Visto che anche i contanti sono scarsi, non è raro trovare lunghe code di persone in tutta la città in attesa di prelevare denaro. In media, gli sportelli automatici consentono il ritiro di soli 10.000 bolívar al giorno (5 centesimi di dollaro).
«SE SI GUARDA DALL’ALTO la città, sembriamo tutti piccole formiche che corrono impazzite da una parte all’altra. La sensazione è quella di vivere in una prigione. La libertà non fa più parte delle nostre vite», continua Linda. «Senza essere prigionieri, non abbiamo la libertà di muoverci. Non siamo liberi di consumare ciò che vogliamo, ma ciò che gli altri scelgono per noi». Gli effetti della crisi capitalista e della recessione economica hanno avuto un impatto sull’economia globale di ciascun Paese, siano essi colonialisti o territori dipendenti. Gli effetti sono diversi in quanto i primi hanno il controllo diretto su ogni settore dell’economia, mentre i secondi sono subordinati alle decisioni delle grandi potenze.
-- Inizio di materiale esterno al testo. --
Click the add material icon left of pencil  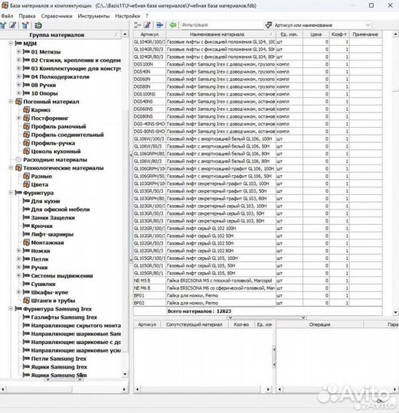tap(137, 25)
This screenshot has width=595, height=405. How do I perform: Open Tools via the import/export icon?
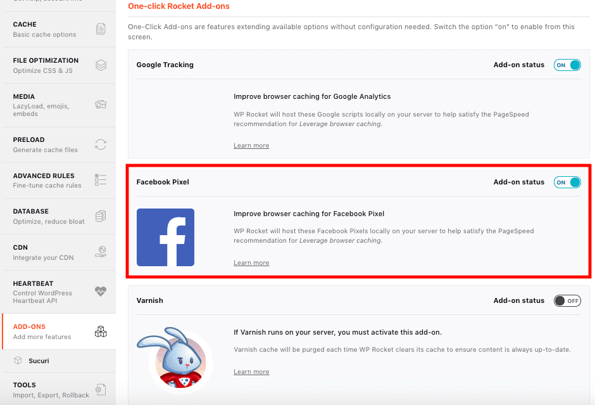100,389
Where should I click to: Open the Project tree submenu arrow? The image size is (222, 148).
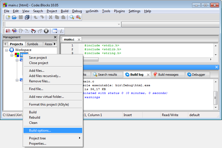(x=80, y=138)
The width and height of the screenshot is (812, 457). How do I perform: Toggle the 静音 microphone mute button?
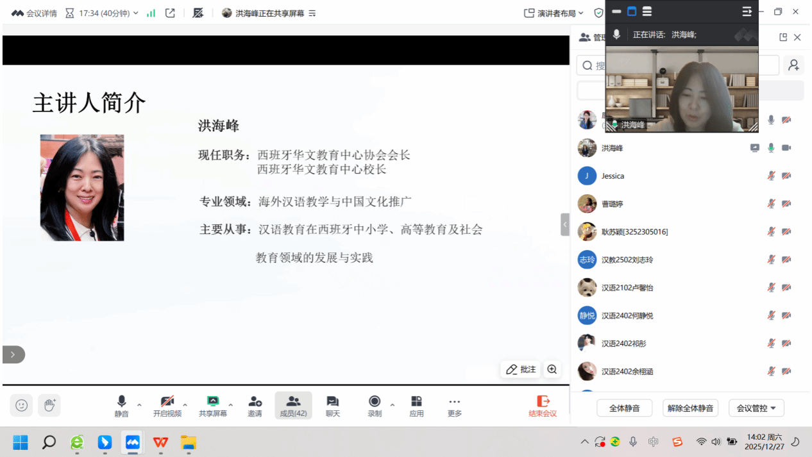[x=121, y=406]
IL VENEZUELA NON È SFUGGITO a questa realtà. Ci sono molte parole per descrivere cosa sta succedendo nel Paese: crisi, implosione, caduta. C’è l’inflazione alle stelle, la mancanza di generi alimentari e medicine di base, la crisi della sanità pubblica. C’è la crisi energetica, con ostinati black-out e carenza d’acqua. C’è violenza diffusa. Certamente, la situazione in Venezuela è complessa. Complessa come la realtà in ogni Paese che si sta avvicinando a una rottura definitiva con la sua realtà.
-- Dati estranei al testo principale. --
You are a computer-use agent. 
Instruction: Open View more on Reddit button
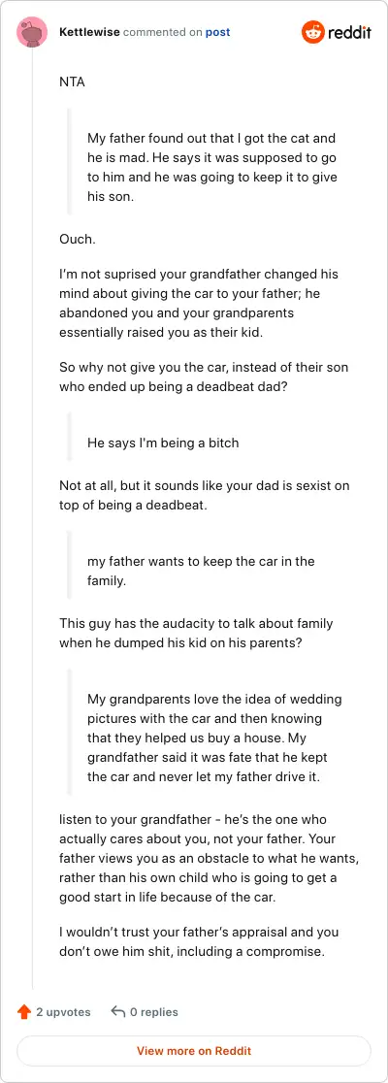pos(194,1051)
IL SABOTAGGIO della produzione, il blocco internazionale e il boicottaggio economico si esprimono in molteplici forme, tra cui la fuga di commercianti nei Paesi limitrofi, il deflusso di capitali e di forza lavoro, con un conseguente impatto diretto su economia locale e condizioni di vita della popolazione. «La prassi è questa. Dall’alba mi metto in fila fuori dal negozio di alimentari più vicino a casa. Dopo molte ore viene scannerizzata la mia impronta digitale e il sofisticato database governativo recupera le mie informazioni personali. Questo dirà alla cassiera non solo il mio indirizzo, il mio nome completo e il mio numero di telefono, ma anche se ho già comprato la razione di cibo assegnata alla mia famiglia in quel mese», ci racconta Adelita.
Se è così, Adelita verrà rimandata a casa a mani vuote. Ci sono droni che sorvolano la fila che si estende per svariati isolati nelle strade e nessuno ne conosce lo scopo.